● **Exercise aim**: Nothing should differ between your answer and the records below.

● **Records for processing**:
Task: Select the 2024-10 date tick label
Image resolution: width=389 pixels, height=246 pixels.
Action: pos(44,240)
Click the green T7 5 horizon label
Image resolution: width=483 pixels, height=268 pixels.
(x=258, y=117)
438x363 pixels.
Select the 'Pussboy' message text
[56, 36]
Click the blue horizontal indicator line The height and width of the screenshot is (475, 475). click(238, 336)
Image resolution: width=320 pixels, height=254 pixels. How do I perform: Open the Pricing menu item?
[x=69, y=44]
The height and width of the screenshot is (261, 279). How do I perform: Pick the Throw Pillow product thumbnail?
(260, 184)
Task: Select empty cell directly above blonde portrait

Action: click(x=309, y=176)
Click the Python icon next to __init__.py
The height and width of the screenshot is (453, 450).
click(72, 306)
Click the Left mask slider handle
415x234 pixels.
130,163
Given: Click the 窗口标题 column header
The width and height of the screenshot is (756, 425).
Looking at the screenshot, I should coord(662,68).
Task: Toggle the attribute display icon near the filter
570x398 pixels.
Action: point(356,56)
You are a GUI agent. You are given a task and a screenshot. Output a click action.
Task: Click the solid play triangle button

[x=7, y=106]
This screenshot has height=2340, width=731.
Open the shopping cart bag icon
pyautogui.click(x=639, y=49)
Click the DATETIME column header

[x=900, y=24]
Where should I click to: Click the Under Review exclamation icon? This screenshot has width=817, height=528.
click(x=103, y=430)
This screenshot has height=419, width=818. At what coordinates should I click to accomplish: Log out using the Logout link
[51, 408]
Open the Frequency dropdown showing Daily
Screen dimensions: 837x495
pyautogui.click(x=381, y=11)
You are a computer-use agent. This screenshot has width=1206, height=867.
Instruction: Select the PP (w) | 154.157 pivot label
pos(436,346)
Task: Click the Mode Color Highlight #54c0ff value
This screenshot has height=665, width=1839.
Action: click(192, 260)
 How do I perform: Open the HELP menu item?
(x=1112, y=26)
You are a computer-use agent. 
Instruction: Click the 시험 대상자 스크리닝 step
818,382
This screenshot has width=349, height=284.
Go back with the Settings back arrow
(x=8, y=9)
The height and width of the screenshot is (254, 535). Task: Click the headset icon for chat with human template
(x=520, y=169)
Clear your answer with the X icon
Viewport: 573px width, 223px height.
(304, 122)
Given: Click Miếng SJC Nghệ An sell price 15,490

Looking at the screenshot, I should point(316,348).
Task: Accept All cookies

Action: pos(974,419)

● **Response**:
Task: Select the 2024-10 date tick label
Image resolution: width=389 pixels, height=246 pixels.
Action: pos(44,240)
Click the green T7 5 horizon label
Image resolution: width=483 pixels, height=268 pixels.
(x=258, y=117)
438x363 pixels.
Select the 'Pussboy' message text
[56, 36]
Click the blue horizontal indicator line The height and width of the screenshot is (475, 475). click(238, 336)
Image resolution: width=320 pixels, height=254 pixels. How do I perform: Open the Pricing menu item?
[x=69, y=44]
The height and width of the screenshot is (261, 279). How do I perform: Pick the Throw Pillow product thumbnail?
(260, 184)
Task: Select empty cell directly above blonde portrait

Action: click(x=309, y=176)
Click the Python icon next to __init__.py
The height and width of the screenshot is (453, 450).
click(72, 306)
Click the Left mask slider handle
415x234 pixels.
130,163
Given: Click the 窗口标题 column header
The width and height of the screenshot is (756, 425).
Looking at the screenshot, I should coord(662,68).
Task: Toggle the attribute display icon near the filter
570x398 pixels.
Action: point(356,56)
You are a GUI agent. You are given a task and a screenshot. Output a click action.
Task: Click the solid play triangle button

[x=7, y=106]
This screenshot has height=2340, width=731.
Open the shopping cart bag icon
pyautogui.click(x=639, y=49)
Click the DATETIME column header

[x=900, y=24]
Where should I click to: Click the Under Review exclamation icon? This screenshot has width=817, height=528.
click(x=103, y=430)
This screenshot has height=419, width=818. At what coordinates should I click to accomplish: Log out using the Logout link
[51, 408]
Open the Frequency dropdown showing Daily
Screen dimensions: 837x495
pyautogui.click(x=381, y=11)
You are a computer-use agent. This screenshot has width=1206, height=867.
Instruction: Select the PP (w) | 154.157 pivot label
pos(436,346)
Task: Click the Mode Color Highlight #54c0ff value
This screenshot has height=665, width=1839.
Action: click(192, 260)
 How do I perform: Open the HELP menu item?
(x=1112, y=26)
You are a computer-use agent. 
Instruction: Click the 시험 대상자 스크리닝 step
818,382
This screenshot has width=349, height=284.
Go back with the Settings back arrow
(x=8, y=9)
The height and width of the screenshot is (254, 535). Task: Click the headset icon for chat with human template
(x=520, y=169)
Clear your answer with the X icon
Viewport: 573px width, 223px height.
(304, 122)
Given: Click Miếng SJC Nghệ An sell price 15,490

Looking at the screenshot, I should point(316,348).
Task: Accept All cookies

Action: pos(974,419)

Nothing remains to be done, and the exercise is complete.